BEGIN Records for processing

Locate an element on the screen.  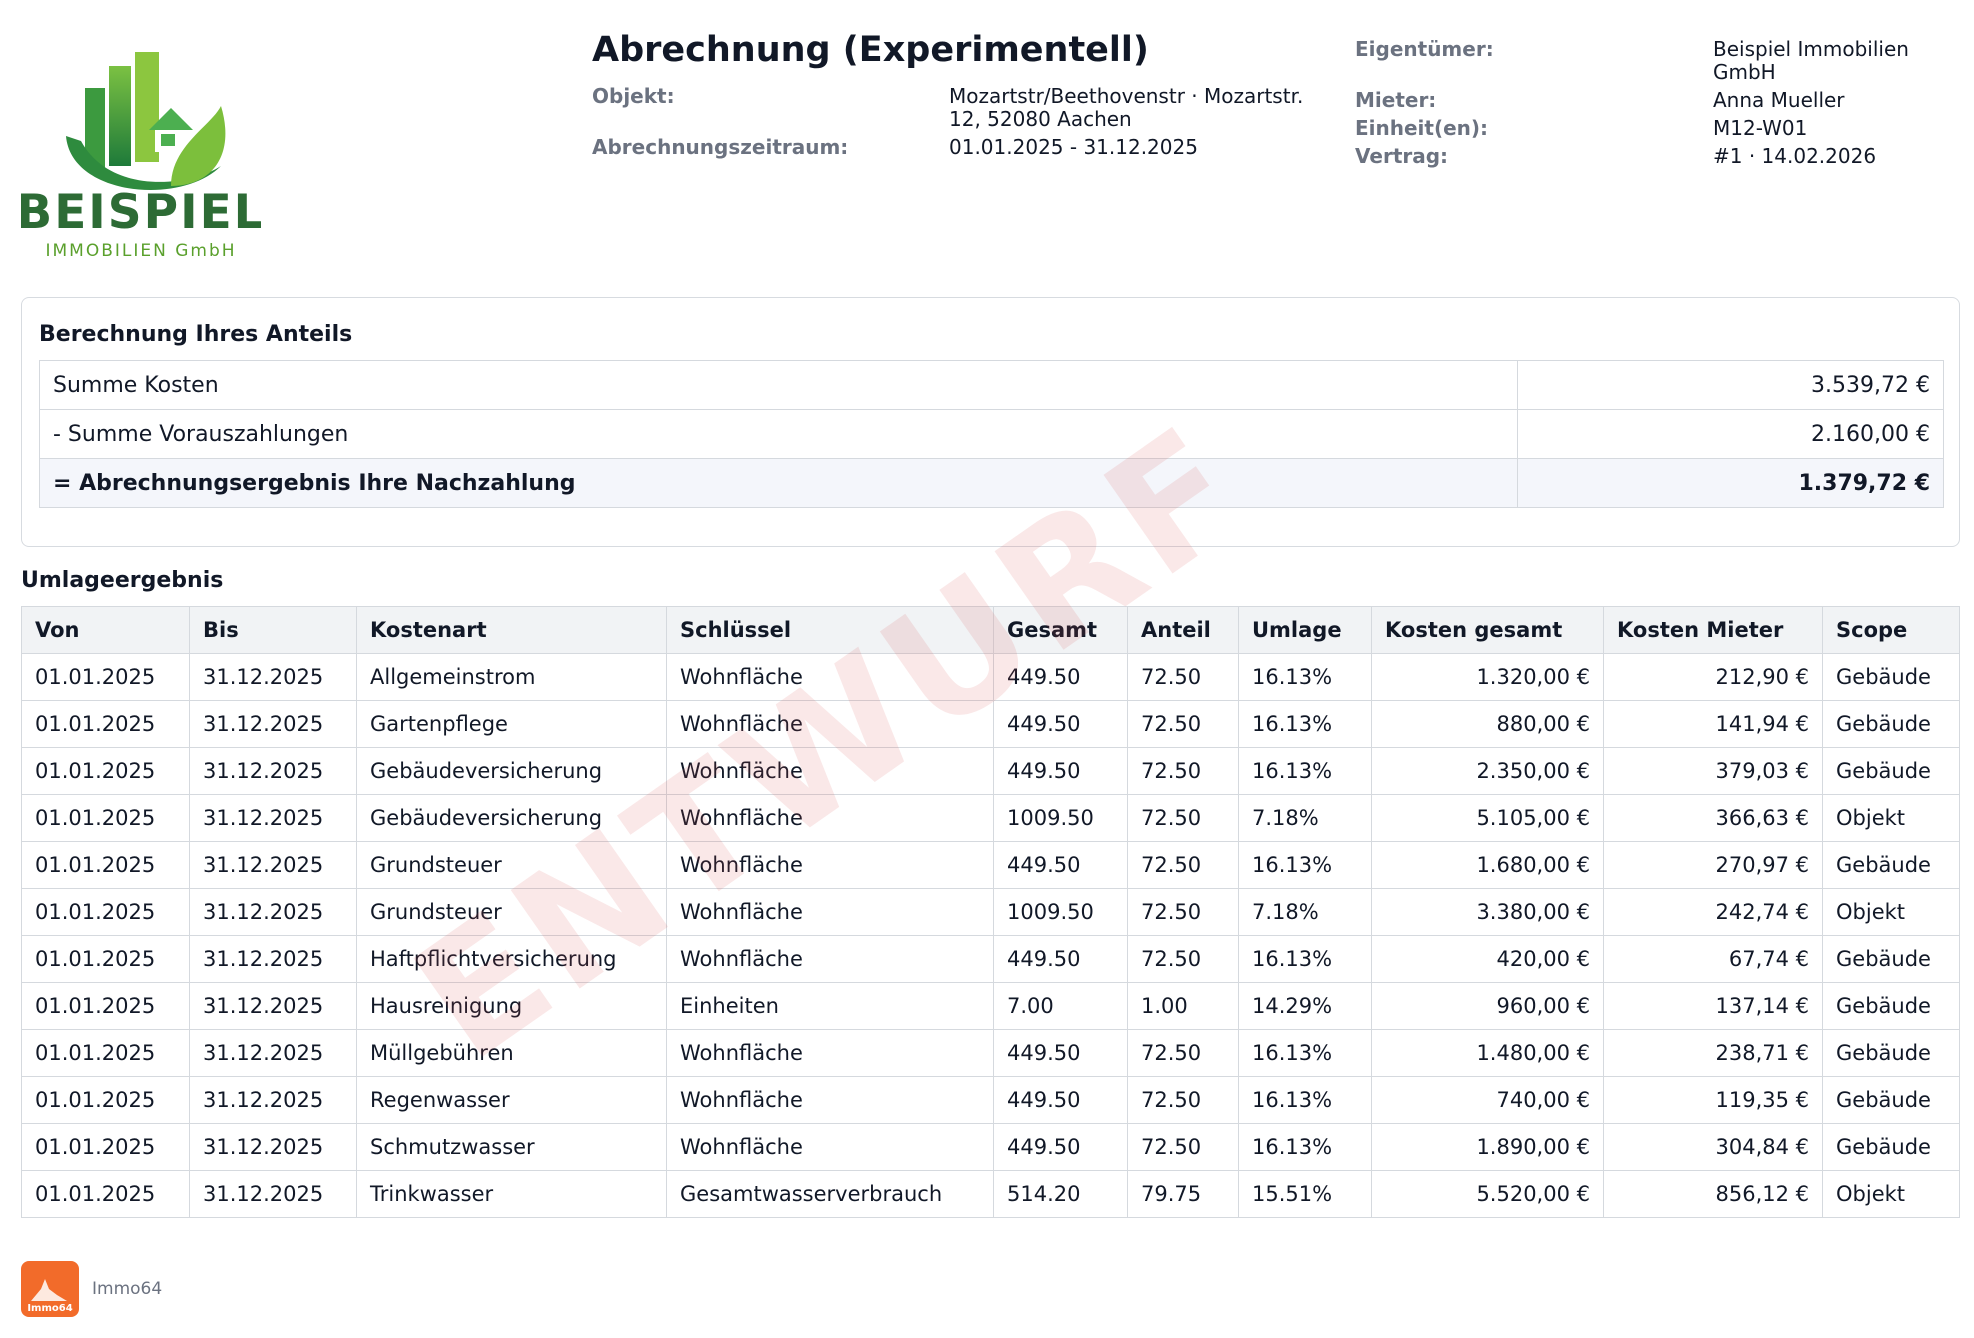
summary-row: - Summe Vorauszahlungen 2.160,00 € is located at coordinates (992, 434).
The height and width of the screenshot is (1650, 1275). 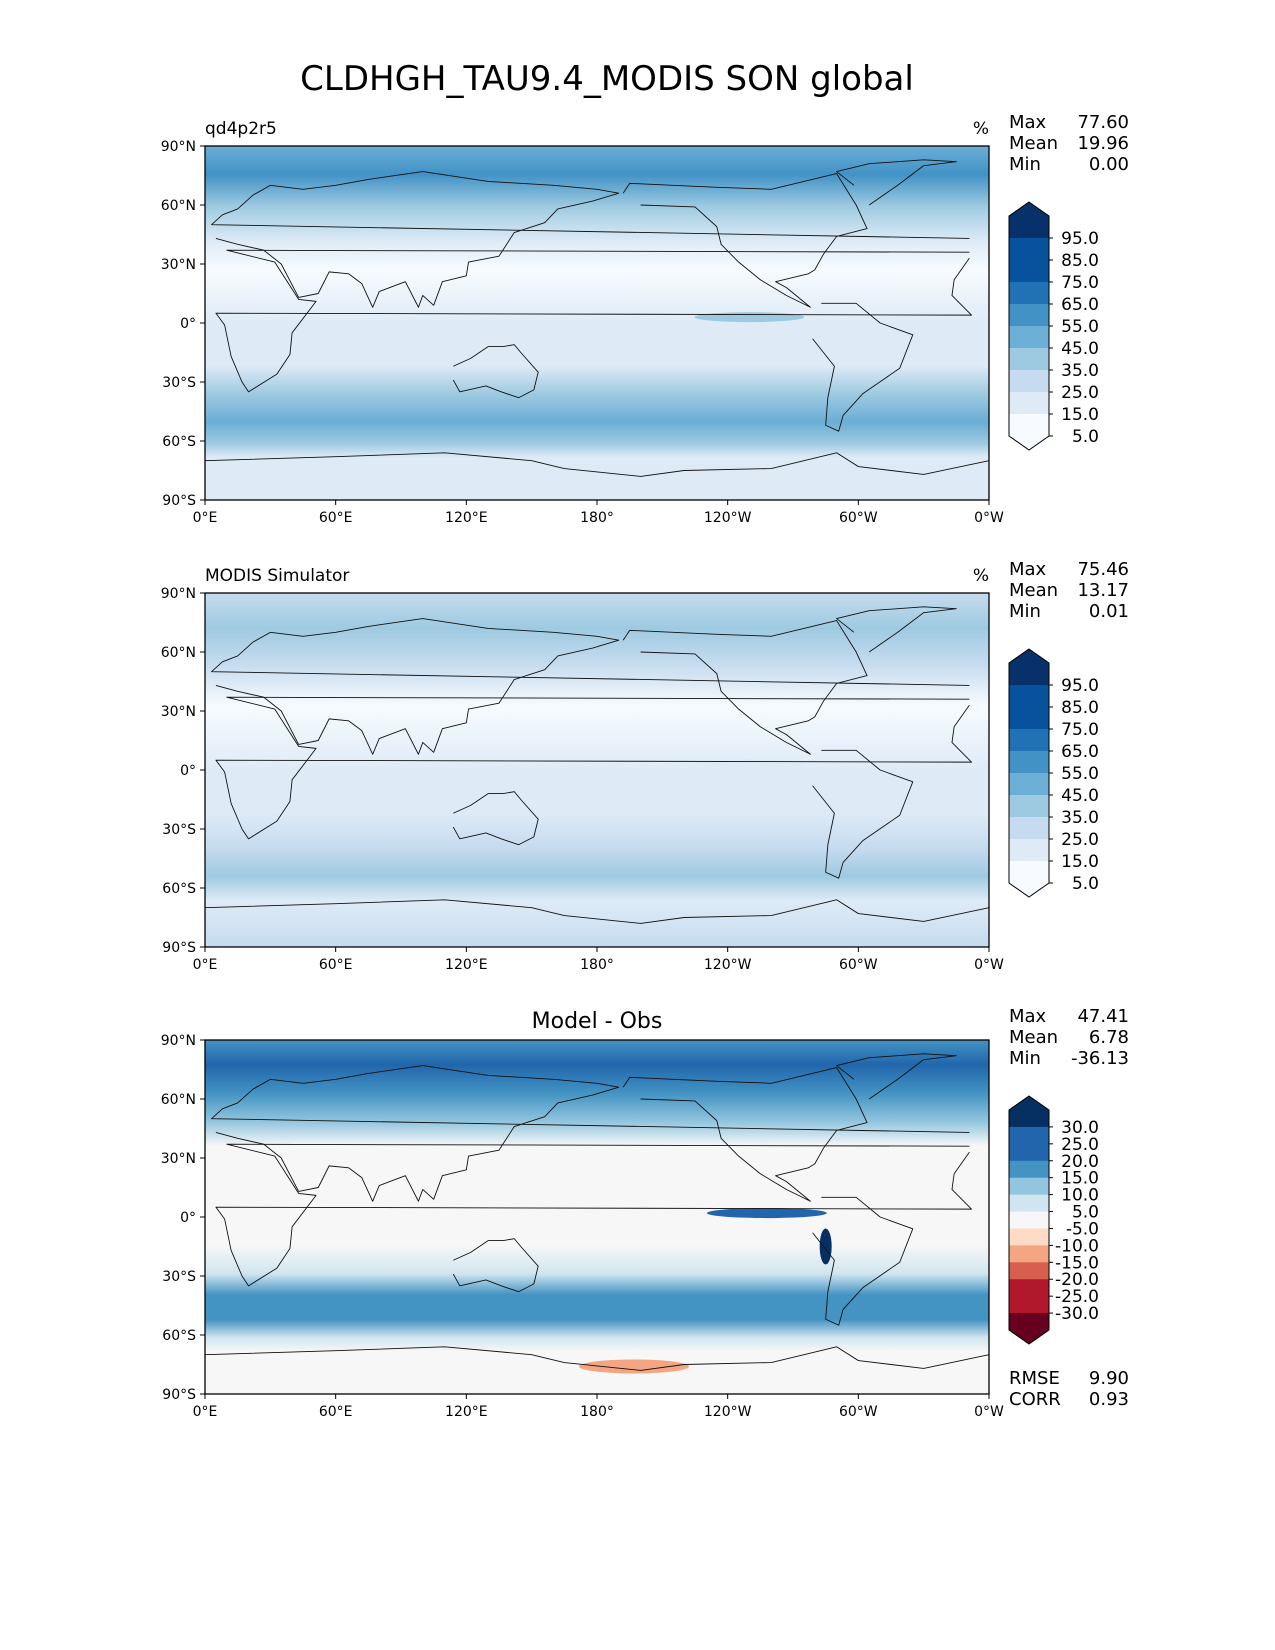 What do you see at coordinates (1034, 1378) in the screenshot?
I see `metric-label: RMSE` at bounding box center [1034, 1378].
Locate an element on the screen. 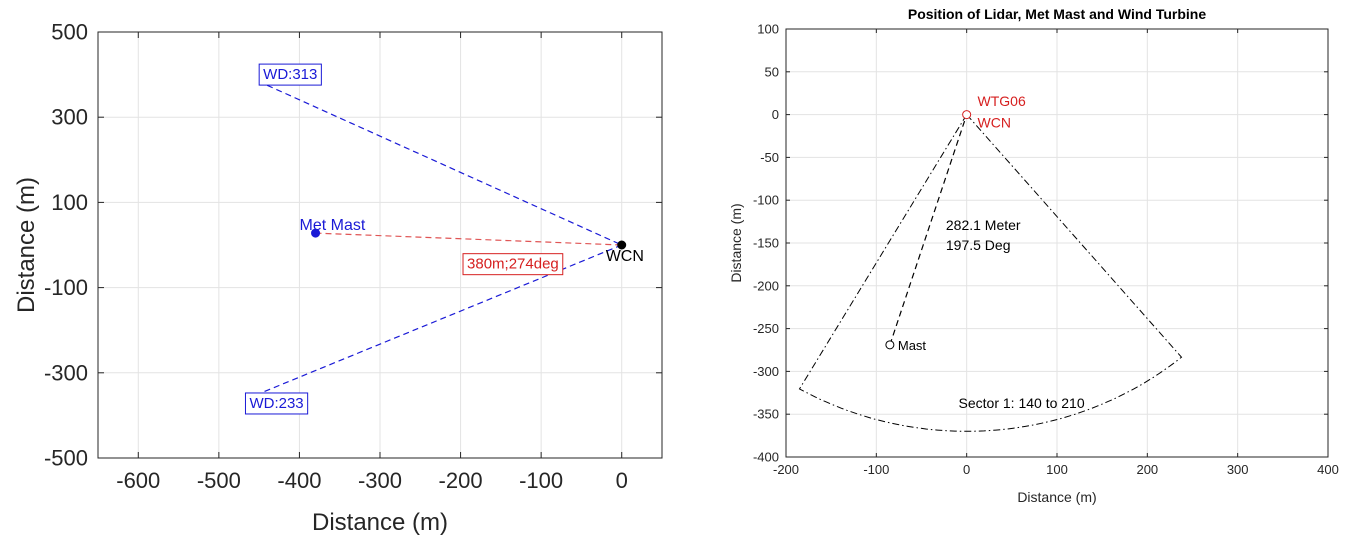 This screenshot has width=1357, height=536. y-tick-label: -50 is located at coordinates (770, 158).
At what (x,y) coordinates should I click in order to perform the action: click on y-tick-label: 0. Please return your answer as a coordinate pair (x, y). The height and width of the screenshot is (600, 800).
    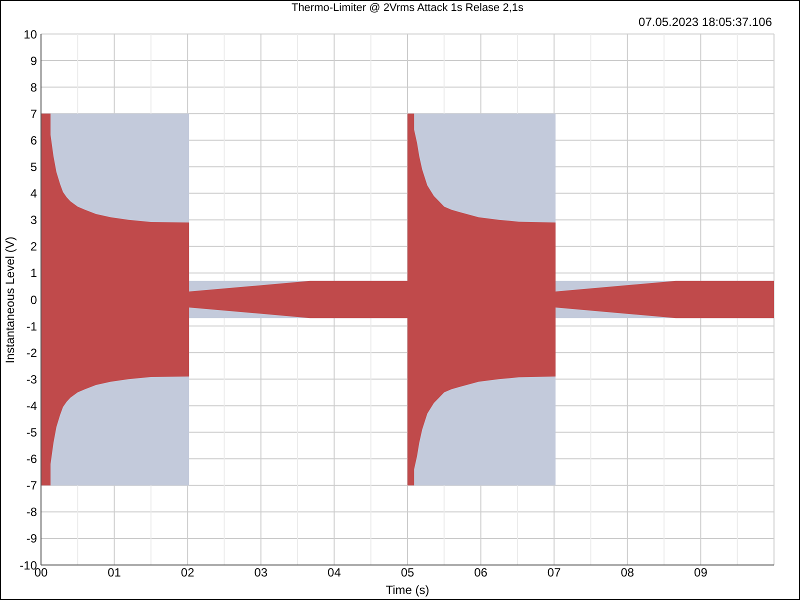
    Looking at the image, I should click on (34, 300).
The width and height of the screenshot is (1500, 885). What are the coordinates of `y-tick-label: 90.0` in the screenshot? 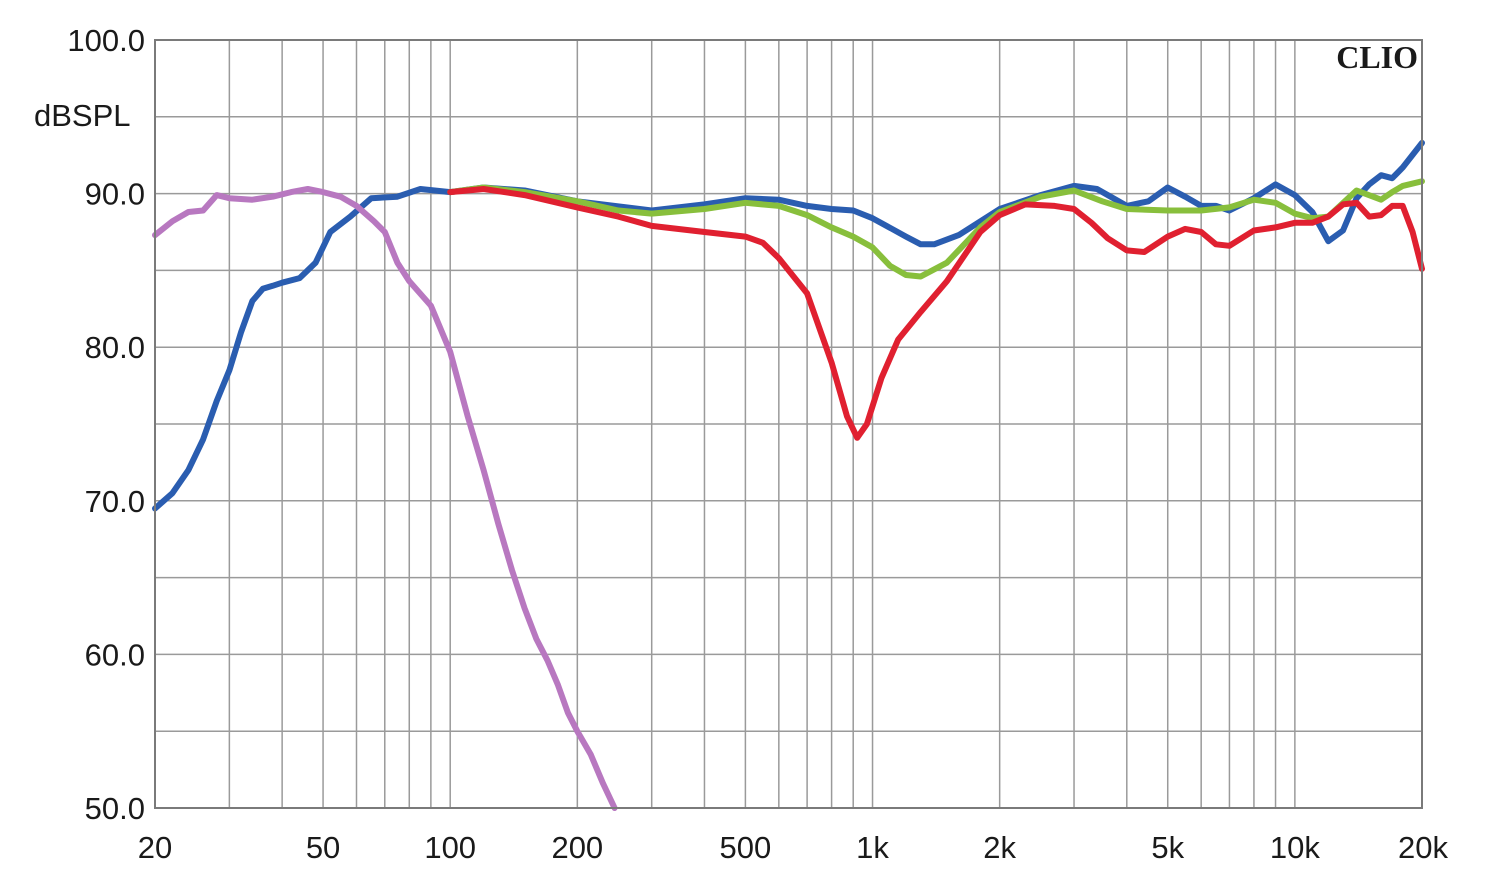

END Records for processing

## [Activity]
Which lines in the entries above contain the word "should"? Report each such line in full, and count a match only when its capitalization is the same.

## [Response for this exercise]
At what (x,y) coordinates should I click in order to perform the action: click on y-tick-label: 0. Please return your answer as a coordinate pair (x, y). The height and width of the screenshot is (600, 800).
    Looking at the image, I should click on (34, 300).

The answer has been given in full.